Les yeux fermés, je sens encore le soleil ardent de ces étés-là sur ma peau, le chant des vagues
m’enveloppe et me berce doucement, mais soudain je frissonne, la chaleur s’est enfuie, le bruit des
vagues sonne bizarrement. Mes yeux s’ouvrent : le feu s’est éteint et le vent souffle fort en se
glissant sous la fenêtre qui ferme si mal…… Il y a bien longtemps que je ne suis plus Alice au pays des
merveilles et il n’y a plus de petite liqueur magique, ni de lapin blanc zélé pour me sortir du fond du
tunnel sans fin.
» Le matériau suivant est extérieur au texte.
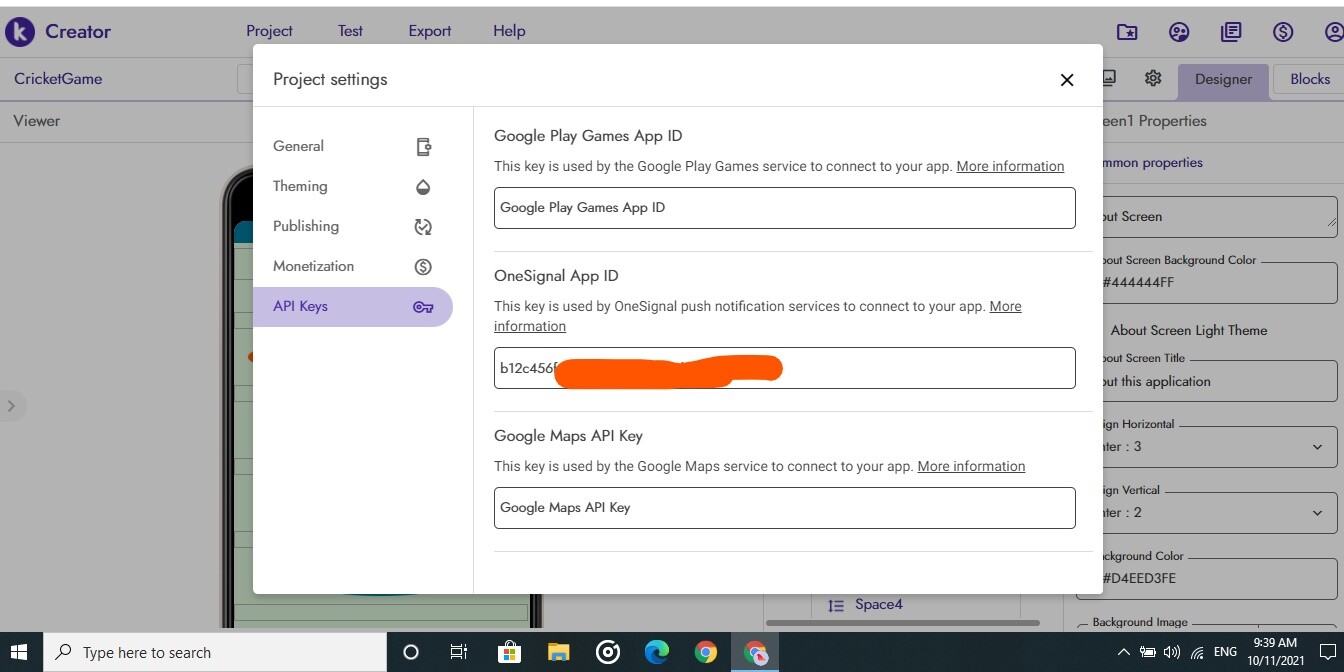Select Theming in settings sidebar
Viewport: 1344px width, 672px height.
pos(300,186)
Tunnel, tunnel, train, train, train, roues qui crissent dans les courbes, sifflements dans
le noir, Tacatam, Tacatam, chantent les jointures des rails, « Limoges, arrêt buffet…..Mesdames et
messieurs les voyageurs, en voiture! » ; «il faut dormir, ma petite, si tu veux profiter de tes
vacances.»
Non, il ne faut pas dormir, jamais, il faut vivre ardemment la fièvre du voyage, la fuite en avant vers
les étangs nacrés, les roseaux, les pierres sèches, la lumière assassine, sentir l’odeur des pêches
mûres et croquer dedans goulument, tandis qu’elles dégoulinent et tachent tout. Tant pis si les
adultes grondent, l’été, on peut enfin leur échapper, s’enfuir dans la fournaise des ruelles endormies
par la sieste obligatoire, aller jusqu’au passage à niveau et regarder passer le joli train qui file vers
l’Espagne, Port-Bout, Cadaques, la Costa Brava, Barcelone.Celui-là, il faudra qu’on le prenne aussi, il
faudra poursuivre le voyage, même si c’est en TGV!